## Task prompt
Starting with the line that contains "Open Comission Visualizations link" and stopping after the line that contains "Select the lesson title 3-16 文档讲解 路由与导航", copy the entries below exactly. Include nothing else.

● ● ●

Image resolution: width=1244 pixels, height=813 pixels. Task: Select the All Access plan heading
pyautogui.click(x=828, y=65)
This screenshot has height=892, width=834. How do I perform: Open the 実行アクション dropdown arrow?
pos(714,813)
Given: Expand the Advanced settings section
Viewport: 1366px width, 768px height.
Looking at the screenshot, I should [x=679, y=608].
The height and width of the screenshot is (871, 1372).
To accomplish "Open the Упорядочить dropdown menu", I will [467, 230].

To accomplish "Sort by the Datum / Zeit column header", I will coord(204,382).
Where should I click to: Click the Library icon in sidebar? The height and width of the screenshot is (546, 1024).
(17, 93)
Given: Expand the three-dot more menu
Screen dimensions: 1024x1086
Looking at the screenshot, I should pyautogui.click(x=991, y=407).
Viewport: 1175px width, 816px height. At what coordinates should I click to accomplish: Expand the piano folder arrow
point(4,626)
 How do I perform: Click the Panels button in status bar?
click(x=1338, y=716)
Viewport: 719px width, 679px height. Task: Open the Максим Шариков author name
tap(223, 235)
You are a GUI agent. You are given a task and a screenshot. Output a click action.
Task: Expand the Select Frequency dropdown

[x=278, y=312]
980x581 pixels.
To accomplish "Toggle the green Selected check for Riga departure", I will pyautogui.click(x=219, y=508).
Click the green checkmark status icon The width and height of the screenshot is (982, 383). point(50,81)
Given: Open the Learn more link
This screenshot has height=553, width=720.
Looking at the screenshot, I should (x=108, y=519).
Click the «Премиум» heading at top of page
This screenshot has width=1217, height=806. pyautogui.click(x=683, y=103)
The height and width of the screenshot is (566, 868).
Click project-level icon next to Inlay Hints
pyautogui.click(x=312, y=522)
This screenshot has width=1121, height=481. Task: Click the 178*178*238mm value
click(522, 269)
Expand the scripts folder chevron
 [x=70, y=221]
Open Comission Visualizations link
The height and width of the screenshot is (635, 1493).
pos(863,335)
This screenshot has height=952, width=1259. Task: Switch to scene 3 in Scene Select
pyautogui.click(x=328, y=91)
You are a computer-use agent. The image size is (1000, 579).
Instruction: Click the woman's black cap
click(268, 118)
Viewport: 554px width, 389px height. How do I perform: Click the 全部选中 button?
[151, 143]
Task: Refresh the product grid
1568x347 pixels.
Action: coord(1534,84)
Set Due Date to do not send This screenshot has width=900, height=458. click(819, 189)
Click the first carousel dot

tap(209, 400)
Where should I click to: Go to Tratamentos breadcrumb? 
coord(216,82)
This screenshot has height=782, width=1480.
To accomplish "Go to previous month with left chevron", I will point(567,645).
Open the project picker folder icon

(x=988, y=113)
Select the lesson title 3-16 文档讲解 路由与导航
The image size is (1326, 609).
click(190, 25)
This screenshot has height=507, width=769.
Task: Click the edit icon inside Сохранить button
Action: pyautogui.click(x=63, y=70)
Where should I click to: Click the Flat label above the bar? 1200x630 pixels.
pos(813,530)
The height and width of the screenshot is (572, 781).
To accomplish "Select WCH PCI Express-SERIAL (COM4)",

● ● ●

## Exercise response
Open Comission Visualizations link
The height and width of the screenshot is (635, 1493).
pos(863,335)
This screenshot has height=952, width=1259. Task: Switch to scene 3 in Scene Select
pyautogui.click(x=328, y=91)
You are a computer-use agent. The image size is (1000, 579).
Instruction: Click the woman's black cap
click(268, 118)
Viewport: 554px width, 389px height. How do I perform: Click the 全部选中 button?
[151, 143]
Task: Refresh the product grid
1568x347 pixels.
Action: coord(1534,84)
Set Due Date to do not send This screenshot has width=900, height=458. click(819, 189)
Click the first carousel dot

tap(209, 400)
Where should I click to: Go to Tratamentos breadcrumb? 
coord(216,82)
This screenshot has height=782, width=1480.
To accomplish "Go to previous month with left chevron", I will point(567,645).
Open the project picker folder icon

(x=988, y=113)
Select the lesson title 3-16 文档讲解 路由与导航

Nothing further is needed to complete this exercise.